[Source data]
○ ○ ○ ○ ○ ○ ○

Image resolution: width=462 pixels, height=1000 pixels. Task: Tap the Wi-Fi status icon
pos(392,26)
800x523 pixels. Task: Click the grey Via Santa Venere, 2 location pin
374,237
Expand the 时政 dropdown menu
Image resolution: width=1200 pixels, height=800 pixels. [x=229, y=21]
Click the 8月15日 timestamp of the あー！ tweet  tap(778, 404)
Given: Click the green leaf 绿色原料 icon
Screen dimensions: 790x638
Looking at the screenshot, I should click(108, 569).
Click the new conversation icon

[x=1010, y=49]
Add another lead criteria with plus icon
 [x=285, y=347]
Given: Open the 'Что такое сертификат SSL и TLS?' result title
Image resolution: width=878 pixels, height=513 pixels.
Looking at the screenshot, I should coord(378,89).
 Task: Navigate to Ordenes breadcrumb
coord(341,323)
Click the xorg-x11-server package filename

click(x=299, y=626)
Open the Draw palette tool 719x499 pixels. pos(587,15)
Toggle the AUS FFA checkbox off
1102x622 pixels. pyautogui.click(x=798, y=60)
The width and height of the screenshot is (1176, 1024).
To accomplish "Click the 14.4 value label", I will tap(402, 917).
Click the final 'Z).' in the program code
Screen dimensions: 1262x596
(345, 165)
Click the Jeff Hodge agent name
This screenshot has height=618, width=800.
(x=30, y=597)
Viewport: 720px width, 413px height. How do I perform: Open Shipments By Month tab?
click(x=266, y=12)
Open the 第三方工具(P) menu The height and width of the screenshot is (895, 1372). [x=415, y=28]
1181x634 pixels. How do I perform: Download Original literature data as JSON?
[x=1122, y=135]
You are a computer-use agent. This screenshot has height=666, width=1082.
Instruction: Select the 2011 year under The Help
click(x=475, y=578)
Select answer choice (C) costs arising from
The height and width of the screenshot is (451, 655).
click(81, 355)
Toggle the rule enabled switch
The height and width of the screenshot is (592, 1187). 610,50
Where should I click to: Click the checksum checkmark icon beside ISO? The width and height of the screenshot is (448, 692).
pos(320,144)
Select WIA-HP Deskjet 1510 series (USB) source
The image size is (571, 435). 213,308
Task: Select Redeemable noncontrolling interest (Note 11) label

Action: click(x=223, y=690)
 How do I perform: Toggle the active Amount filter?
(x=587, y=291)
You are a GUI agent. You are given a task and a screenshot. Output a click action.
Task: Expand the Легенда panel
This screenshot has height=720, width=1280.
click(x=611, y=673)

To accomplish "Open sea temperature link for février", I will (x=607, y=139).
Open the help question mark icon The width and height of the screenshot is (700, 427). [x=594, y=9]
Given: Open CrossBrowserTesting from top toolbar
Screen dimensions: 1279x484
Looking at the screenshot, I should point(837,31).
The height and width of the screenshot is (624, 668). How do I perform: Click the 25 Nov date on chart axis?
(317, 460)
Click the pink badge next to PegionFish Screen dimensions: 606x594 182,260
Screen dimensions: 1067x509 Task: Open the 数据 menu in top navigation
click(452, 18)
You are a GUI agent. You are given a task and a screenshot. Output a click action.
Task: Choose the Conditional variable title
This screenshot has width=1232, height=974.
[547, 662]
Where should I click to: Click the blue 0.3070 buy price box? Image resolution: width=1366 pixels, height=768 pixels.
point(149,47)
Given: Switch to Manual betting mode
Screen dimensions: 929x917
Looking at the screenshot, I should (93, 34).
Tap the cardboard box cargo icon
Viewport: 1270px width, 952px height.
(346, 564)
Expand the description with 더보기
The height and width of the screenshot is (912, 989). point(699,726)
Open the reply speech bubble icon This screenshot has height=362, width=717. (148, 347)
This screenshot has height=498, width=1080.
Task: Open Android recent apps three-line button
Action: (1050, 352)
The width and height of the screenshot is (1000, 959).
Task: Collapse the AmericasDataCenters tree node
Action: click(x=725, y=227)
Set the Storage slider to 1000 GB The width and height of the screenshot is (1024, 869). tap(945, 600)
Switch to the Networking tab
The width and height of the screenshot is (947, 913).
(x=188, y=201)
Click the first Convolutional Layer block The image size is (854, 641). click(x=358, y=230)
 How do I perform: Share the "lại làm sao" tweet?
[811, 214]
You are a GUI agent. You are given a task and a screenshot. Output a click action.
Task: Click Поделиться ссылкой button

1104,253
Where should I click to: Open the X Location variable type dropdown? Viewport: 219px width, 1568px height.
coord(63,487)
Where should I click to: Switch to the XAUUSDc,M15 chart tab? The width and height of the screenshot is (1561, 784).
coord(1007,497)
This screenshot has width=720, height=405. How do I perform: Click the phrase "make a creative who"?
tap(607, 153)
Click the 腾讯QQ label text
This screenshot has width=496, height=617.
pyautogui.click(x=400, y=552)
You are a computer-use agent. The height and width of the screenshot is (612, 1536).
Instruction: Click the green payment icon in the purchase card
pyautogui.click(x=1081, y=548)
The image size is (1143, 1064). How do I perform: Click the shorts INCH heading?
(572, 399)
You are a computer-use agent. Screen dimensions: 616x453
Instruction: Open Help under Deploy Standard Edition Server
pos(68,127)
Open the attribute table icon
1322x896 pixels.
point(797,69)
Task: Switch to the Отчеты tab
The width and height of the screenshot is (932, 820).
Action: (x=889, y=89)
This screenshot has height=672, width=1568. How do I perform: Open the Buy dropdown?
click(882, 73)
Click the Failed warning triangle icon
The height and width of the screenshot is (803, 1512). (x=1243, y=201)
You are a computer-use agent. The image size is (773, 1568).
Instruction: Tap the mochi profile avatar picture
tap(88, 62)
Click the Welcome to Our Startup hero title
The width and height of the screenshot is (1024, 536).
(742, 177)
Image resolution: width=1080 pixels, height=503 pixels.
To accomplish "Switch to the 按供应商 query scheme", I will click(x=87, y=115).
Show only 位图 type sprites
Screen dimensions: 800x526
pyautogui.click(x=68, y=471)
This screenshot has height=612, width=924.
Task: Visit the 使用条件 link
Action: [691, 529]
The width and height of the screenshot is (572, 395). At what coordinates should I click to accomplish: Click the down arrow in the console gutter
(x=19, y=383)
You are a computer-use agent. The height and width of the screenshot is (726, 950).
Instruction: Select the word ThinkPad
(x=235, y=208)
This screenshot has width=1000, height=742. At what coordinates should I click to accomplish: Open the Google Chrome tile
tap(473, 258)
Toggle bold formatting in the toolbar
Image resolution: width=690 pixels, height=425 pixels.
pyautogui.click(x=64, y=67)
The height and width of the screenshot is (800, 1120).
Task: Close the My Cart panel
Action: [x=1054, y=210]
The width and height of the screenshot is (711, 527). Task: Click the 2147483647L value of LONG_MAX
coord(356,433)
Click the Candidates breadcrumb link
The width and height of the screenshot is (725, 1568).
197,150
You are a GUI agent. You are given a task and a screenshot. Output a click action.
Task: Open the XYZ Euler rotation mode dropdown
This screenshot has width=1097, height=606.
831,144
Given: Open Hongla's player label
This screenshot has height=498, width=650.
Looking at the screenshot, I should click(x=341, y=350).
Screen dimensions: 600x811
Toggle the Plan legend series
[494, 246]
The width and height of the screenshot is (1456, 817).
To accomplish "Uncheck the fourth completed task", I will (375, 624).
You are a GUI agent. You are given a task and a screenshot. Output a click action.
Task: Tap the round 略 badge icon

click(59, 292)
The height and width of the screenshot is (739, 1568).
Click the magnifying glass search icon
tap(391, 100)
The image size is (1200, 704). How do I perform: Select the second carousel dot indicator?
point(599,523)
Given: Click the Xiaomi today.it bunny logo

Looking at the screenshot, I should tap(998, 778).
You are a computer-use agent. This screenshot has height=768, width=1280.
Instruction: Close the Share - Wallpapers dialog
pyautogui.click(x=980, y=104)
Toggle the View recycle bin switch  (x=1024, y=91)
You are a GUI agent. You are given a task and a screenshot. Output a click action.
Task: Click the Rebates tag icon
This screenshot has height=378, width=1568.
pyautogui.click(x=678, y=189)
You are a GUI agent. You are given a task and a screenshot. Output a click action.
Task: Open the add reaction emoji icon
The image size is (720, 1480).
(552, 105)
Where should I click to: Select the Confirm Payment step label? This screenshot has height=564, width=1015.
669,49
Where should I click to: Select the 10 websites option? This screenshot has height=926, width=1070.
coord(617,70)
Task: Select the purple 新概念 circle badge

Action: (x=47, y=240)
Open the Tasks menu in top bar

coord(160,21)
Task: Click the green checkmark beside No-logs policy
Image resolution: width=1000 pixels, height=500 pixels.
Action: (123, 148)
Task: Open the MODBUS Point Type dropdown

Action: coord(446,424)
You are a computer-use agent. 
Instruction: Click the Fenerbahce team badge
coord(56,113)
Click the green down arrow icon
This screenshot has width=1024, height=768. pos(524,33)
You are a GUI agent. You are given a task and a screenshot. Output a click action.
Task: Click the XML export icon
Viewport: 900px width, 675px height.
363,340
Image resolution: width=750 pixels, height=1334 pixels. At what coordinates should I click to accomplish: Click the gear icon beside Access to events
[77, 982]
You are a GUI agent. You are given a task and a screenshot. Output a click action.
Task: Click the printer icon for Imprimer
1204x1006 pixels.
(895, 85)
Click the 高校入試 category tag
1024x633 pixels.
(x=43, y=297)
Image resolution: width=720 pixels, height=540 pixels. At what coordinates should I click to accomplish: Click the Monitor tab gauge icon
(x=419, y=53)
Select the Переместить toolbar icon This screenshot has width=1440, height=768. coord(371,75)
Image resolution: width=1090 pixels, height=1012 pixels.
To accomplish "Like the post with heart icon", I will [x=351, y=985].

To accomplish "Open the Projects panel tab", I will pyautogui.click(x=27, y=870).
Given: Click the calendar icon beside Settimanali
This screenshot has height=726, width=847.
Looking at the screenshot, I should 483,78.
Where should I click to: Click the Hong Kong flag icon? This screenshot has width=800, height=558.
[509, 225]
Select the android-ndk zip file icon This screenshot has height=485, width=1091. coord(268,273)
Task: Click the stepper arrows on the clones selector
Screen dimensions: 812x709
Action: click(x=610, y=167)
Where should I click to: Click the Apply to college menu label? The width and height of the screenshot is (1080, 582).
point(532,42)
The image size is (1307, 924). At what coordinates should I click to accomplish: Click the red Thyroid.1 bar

○ ○ ○ ○ ○ ○ ○

TASK DESCRIPTION: Take the lines from the one containing "Task: Click the XML export icon" through the final line of the entries above, and set them down exactly, with nothing added.

SOLVED PROBLEM:
Task: Click the XML export icon
Viewport: 900px width, 675px height.
363,340
Image resolution: width=750 pixels, height=1334 pixels. At what coordinates should I click to accomplish: Click the gear icon beside Access to events
[77, 982]
You are a GUI agent. You are given a task and a screenshot. Output a click action.
Task: Click the printer icon for Imprimer
1204x1006 pixels.
(895, 85)
Click the 高校入試 category tag
1024x633 pixels.
(x=43, y=297)
Image resolution: width=720 pixels, height=540 pixels. At what coordinates should I click to accomplish: Click the Monitor tab gauge icon
(x=419, y=53)
Select the Переместить toolbar icon This screenshot has width=1440, height=768. coord(371,75)
Image resolution: width=1090 pixels, height=1012 pixels.
To accomplish "Like the post with heart icon", I will [x=351, y=985].

To accomplish "Open the Projects panel tab", I will pyautogui.click(x=27, y=870).
Given: Click the calendar icon beside Settimanali
This screenshot has height=726, width=847.
Looking at the screenshot, I should 483,78.
Where should I click to: Click the Hong Kong flag icon? This screenshot has width=800, height=558.
[509, 225]
Select the android-ndk zip file icon This screenshot has height=485, width=1091. coord(268,273)
Task: Click the stepper arrows on the clones selector
Screen dimensions: 812x709
Action: click(x=610, y=167)
Where should I click to: Click the Apply to college menu label? The width and height of the screenshot is (1080, 582).
point(532,42)
The image size is (1307, 924). At what coordinates should I click to accomplish: Click the red Thyroid.1 bar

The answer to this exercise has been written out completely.